Sarah grew up in L.A. and has been working in the T.V. and film industries there, so she was the perfect person to give us an introduction to the second biggest city in the US.  Bowing to her far-superior knowledge, we based our whole itinerary on her advice. As a result, the following morning saw us getting up bright and early to head over to Sunset Boulevard for breakfast at Griddle Cakes, a pancake shop serving delicious but ENOURMOUS pancakes. Even Vincent couldn’t make it through more than a third of his breakfast. We then headed further up into the Hollywood hills to walk up to the top of Runyon Canyon, where true Angelenos go for a workout. It turned out that the day we’d picked to visit was street cleaning day, so parking was pretty tricky and we had to drive through a maze of beautifully manicured streets before finding somewhere to park.  When we got out of the car, a cheerful Hollywood bus tour came past and we could clearly hear that we’d parked outside Laurence Fishburn’s house – an actor from the Matrix. Not particularly interesting I thought, and soon forgot his name. 

Once we got to the canyon, we found that nearly everyone was wearing sports clothes, apart from a small but distinct minority of women who opted for the alternative outfit of very short shorts and a bikini top. It was a scorching hot day and the hills were very steep, but we were rewarded with a great view of the famous Hollywood sign and some fantastic people watching. My favourite people to watch were the really burly men walking teeny tiny dogs, some of which were dressed in extravagant outfits including sunglasses and even a superman cape. Hilariously, once we got back down to the entrance to the park, we found ourselves in trouble because ..... we’d lost the car! Feeling a bit foolish, we headed off in the general direction of the car and hoped for the best. Vincent had remembered the name of the actor whose house we had parked in front of earlier, which was very useful but I didn’t fancy having to explain to someone that we needed to find Laurence Fishburn’s house because we’d lost our car in front of it. Thankfully, after a few minutes of searching, we rounded a corner and found the car. It was a big relief!
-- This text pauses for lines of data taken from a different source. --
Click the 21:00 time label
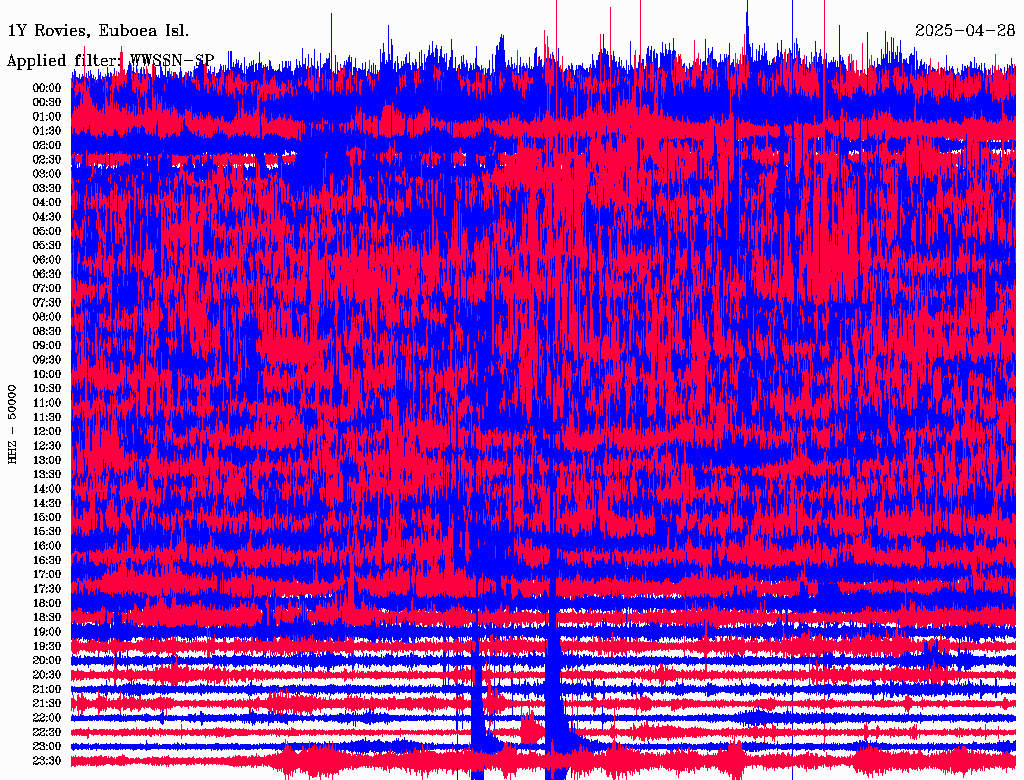The height and width of the screenshot is (780, 1024). click(47, 689)
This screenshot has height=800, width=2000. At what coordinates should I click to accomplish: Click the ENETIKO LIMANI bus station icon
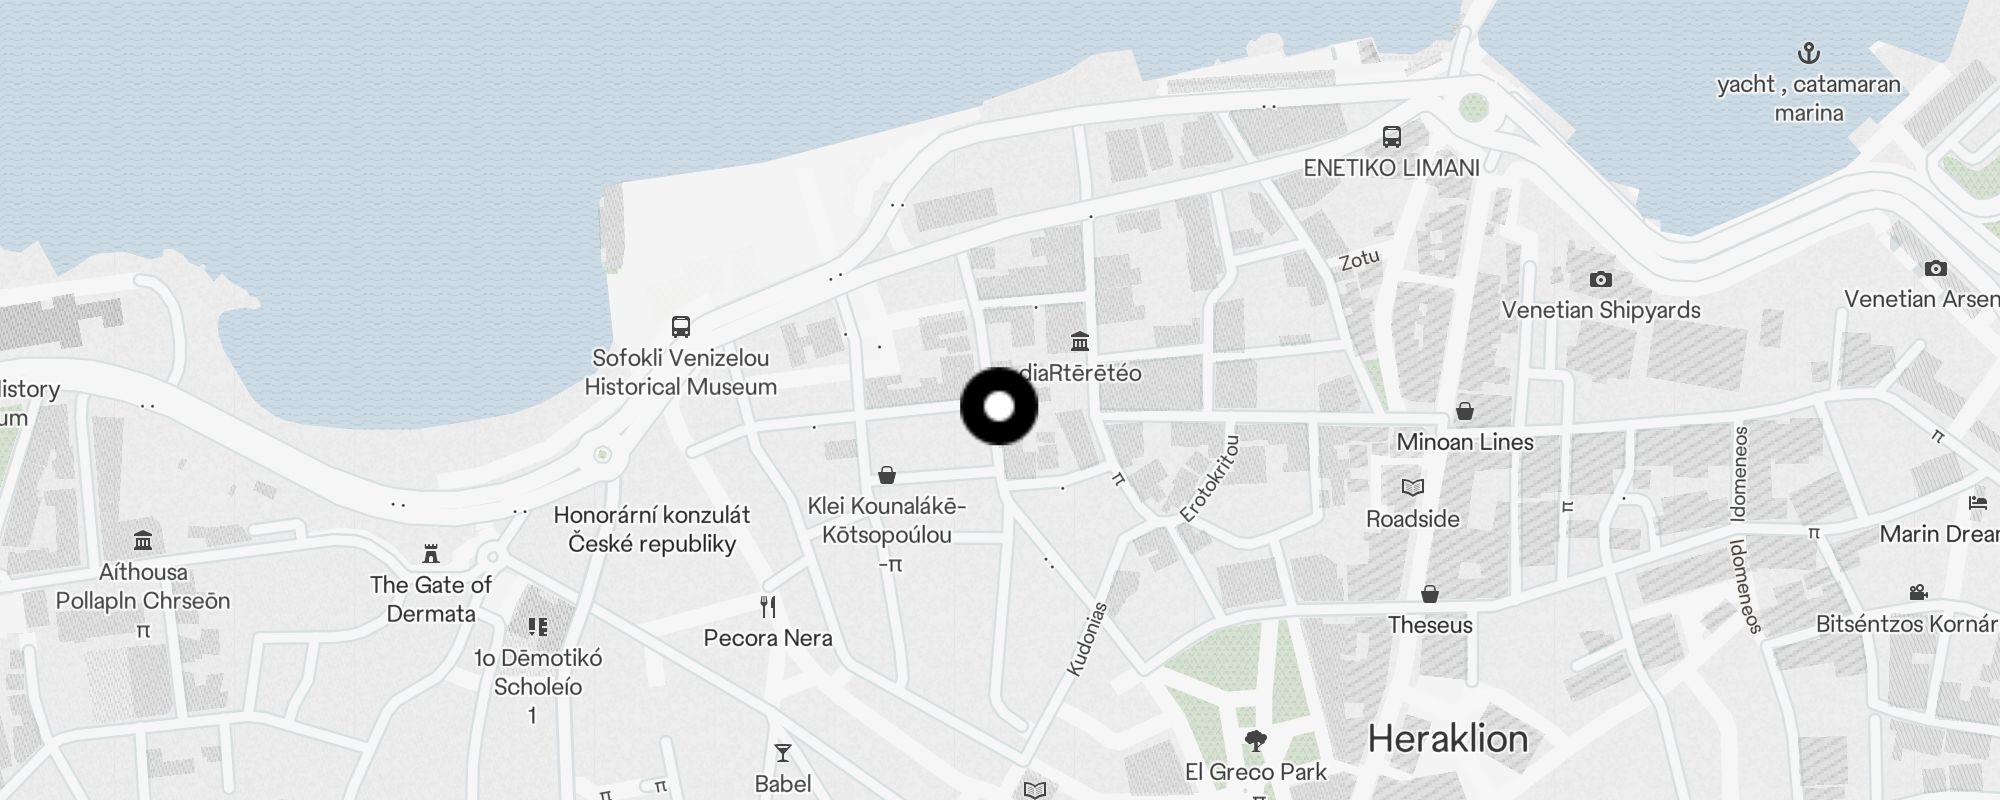pos(1392,137)
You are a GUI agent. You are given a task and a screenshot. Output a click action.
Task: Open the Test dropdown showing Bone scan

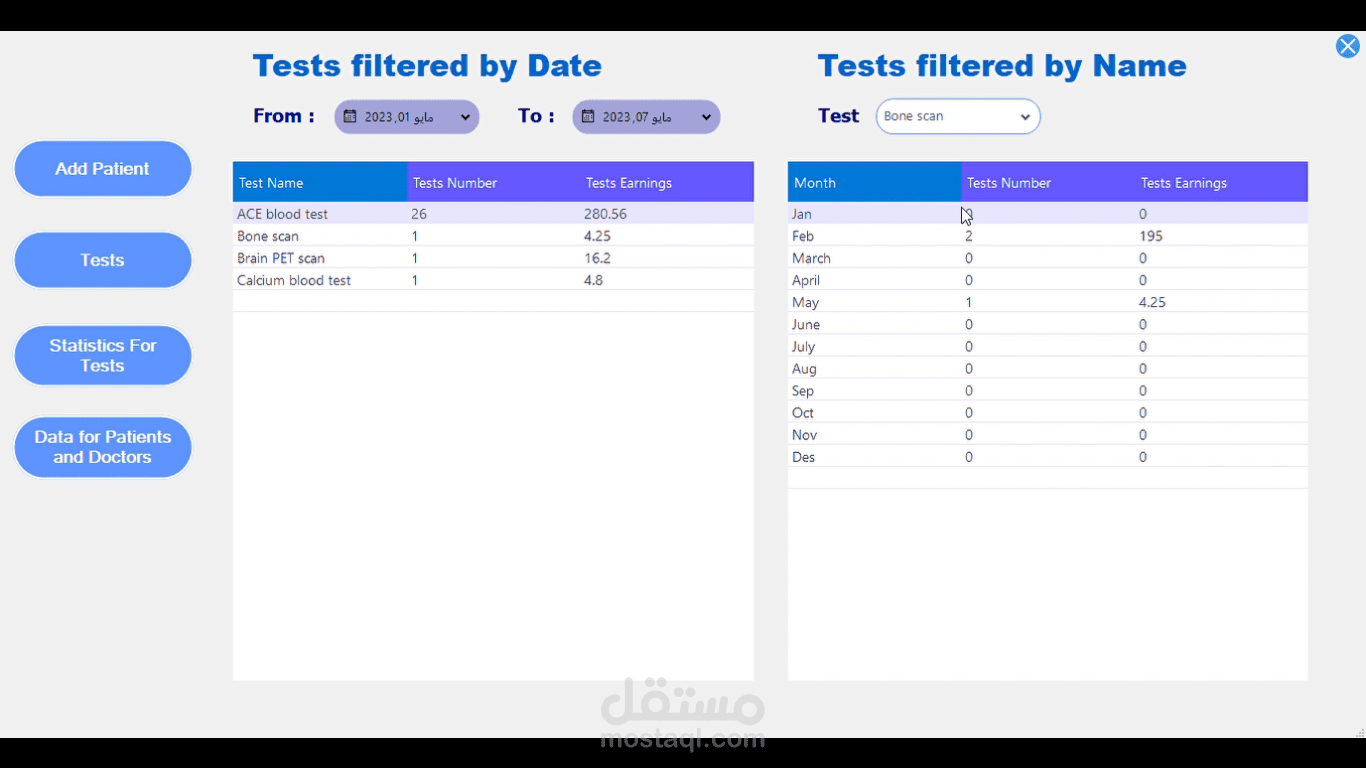(957, 116)
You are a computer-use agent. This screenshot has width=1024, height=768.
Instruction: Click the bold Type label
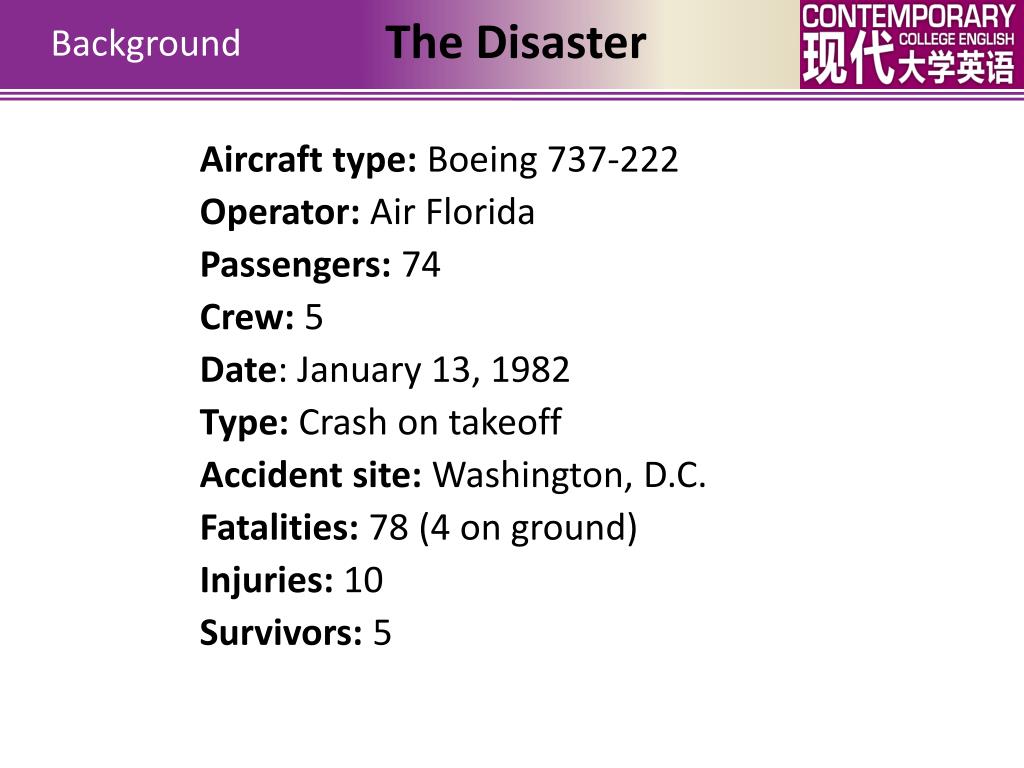pos(244,424)
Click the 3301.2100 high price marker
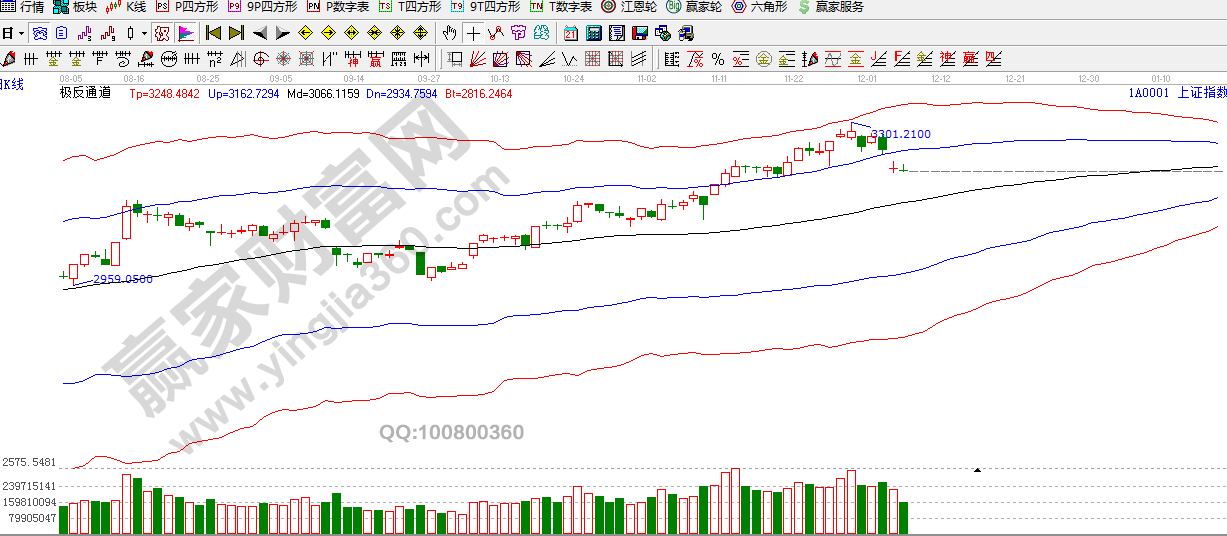Image resolution: width=1227 pixels, height=536 pixels. tap(900, 134)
We divided the rest of the afternoon between the Griffiths Observatory, which was really interesting to explore and very educational, and Venice Beach, a.k.a Muscle Beach, which was educational in a different way. I have to admit that Venice Beach wasn’t really my scene, but it was definitely interesting to look around. We headed back to get an early night to prepare for the most exciting stop in our trip..... Universal Studios.

Wednesday, 27 August 2014

Pismo Beach

After ten nights on our road-trip honeymoon, we arrived at Pismo Beach which was our scheduled pit stop. Pismo isn't a particularly exciting town, it just has a glorious beach, but after all the racing around we did in San Francisco, Yosemite and Monterey, a beach was all we wanted. Our hotel was perfectly situated right on the beach front so all we had to do was stroll outside and put our feet in the sand. Unlike the other destinations on our road trip, we only heard American accents in Pismo Beach, which is probably because there wasn't a lot to do there, but a day of doing nothing much on the beach suited us just fine.

We arrived late on Saturday night and then spent Sunday just sun-bathing on the beach. After a while, we thought we'd go for a dip in the Pacific, so we ran into the sea. We soon discovered that it was not the kind of gentle sea you can swim in. Even the small waves were very powerful and once I got to knee high water it was all I could do to keep standing when a new wave hit. Vincent, imbued with an atypical sense of adventure, decided to go further and further into the ocean until the waves were at about head height, at which point he lost both his footing and his glasses. Bearing in mind his earlier experiences on the whale watching tour, it was now Vincent nil, Pacific 2.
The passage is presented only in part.